— START DATA TO USE —

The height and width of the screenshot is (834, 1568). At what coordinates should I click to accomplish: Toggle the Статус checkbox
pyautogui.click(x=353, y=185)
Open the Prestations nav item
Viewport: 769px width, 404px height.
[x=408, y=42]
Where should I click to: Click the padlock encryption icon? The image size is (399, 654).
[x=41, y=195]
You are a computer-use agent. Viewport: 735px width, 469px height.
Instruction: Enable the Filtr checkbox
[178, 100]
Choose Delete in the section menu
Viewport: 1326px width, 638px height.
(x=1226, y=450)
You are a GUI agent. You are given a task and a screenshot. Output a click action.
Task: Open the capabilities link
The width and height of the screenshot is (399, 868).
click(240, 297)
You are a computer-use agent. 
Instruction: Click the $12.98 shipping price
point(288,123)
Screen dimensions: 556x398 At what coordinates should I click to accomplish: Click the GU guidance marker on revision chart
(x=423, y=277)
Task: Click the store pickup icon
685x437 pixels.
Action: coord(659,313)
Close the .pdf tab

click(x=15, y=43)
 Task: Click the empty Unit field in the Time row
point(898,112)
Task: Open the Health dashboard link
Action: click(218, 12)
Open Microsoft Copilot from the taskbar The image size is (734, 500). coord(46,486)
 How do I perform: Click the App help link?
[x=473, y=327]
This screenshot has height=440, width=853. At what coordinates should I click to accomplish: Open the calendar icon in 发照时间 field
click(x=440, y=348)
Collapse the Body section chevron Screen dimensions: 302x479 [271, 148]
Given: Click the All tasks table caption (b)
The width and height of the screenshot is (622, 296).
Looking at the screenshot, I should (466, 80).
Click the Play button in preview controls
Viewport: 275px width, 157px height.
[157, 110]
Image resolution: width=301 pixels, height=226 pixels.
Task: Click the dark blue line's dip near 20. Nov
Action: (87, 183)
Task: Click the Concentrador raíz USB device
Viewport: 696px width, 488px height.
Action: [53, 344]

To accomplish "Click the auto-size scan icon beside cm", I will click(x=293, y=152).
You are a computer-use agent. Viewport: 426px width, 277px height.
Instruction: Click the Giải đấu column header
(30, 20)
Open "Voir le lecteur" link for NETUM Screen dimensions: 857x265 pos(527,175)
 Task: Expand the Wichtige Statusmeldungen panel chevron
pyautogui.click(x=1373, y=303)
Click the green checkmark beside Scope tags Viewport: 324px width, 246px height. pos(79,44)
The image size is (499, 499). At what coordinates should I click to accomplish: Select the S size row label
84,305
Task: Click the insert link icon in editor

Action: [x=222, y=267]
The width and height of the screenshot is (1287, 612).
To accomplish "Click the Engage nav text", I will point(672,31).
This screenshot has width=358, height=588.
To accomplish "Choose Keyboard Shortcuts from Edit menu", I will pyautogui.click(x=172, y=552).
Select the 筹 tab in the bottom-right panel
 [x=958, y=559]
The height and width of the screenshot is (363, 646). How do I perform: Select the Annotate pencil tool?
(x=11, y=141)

— END DATA TO USE —

▸ **THE EXERCISE**
Reproduce all of the data above line for line, with no changes to wording, spacing, or order.

▸ **TASK RESPONSE**
The height and width of the screenshot is (834, 1568). At what coordinates should I click to accomplish: Toggle the Статус checkbox
pyautogui.click(x=353, y=185)
Open the Prestations nav item
Viewport: 769px width, 404px height.
[x=408, y=42]
Where should I click to: Click the padlock encryption icon? The image size is (399, 654).
[x=41, y=195]
You are a computer-use agent. Viewport: 735px width, 469px height.
Instruction: Enable the Filtr checkbox
[178, 100]
Choose Delete in the section menu
Viewport: 1326px width, 638px height.
(x=1226, y=450)
You are a GUI agent. You are given a task and a screenshot. Output a click action.
Task: Open the capabilities link
The width and height of the screenshot is (399, 868).
click(240, 297)
You are a computer-use agent. 
Instruction: Click the $12.98 shipping price
point(288,123)
Screen dimensions: 556x398 At what coordinates should I click to accomplish: Click the GU guidance marker on revision chart
(x=423, y=277)
Task: Click the store pickup icon
685x437 pixels.
Action: coord(659,313)
Close the .pdf tab

click(x=15, y=43)
 Task: Click the empty Unit field in the Time row
point(898,112)
Task: Open the Health dashboard link
Action: click(218, 12)
Open Microsoft Copilot from the taskbar The image size is (734, 500). coord(46,486)
 How do I perform: Click the App help link?
[x=473, y=327]
This screenshot has height=440, width=853. At what coordinates should I click to accomplish: Open the calendar icon in 发照时间 field
click(x=440, y=348)
Collapse the Body section chevron Screen dimensions: 302x479 [271, 148]
Given: Click the All tasks table caption (b)
The width and height of the screenshot is (622, 296).
Looking at the screenshot, I should (466, 80).
Click the Play button in preview controls
Viewport: 275px width, 157px height.
[157, 110]
Image resolution: width=301 pixels, height=226 pixels.
Task: Click the dark blue line's dip near 20. Nov
Action: (87, 183)
Task: Click the Concentrador raíz USB device
Viewport: 696px width, 488px height.
Action: [53, 344]

To accomplish "Click the auto-size scan icon beside cm", I will click(x=293, y=152).
You are a computer-use agent. Viewport: 426px width, 277px height.
Instruction: Click the Giải đấu column header
(30, 20)
Open "Voir le lecteur" link for NETUM Screen dimensions: 857x265 pos(527,175)
 Task: Expand the Wichtige Statusmeldungen panel chevron
pyautogui.click(x=1373, y=303)
Click the green checkmark beside Scope tags Viewport: 324px width, 246px height. pos(79,44)
The image size is (499, 499). At what coordinates should I click to accomplish: Select the S size row label
84,305
Task: Click the insert link icon in editor

Action: [x=222, y=267]
The width and height of the screenshot is (1287, 612).
To accomplish "Click the Engage nav text", I will point(672,31).
This screenshot has width=358, height=588.
To accomplish "Choose Keyboard Shortcuts from Edit menu", I will pyautogui.click(x=172, y=552).
Select the 筹 tab in the bottom-right panel
 [x=958, y=559]
The height and width of the screenshot is (363, 646). How do I perform: Select the Annotate pencil tool?
(x=11, y=141)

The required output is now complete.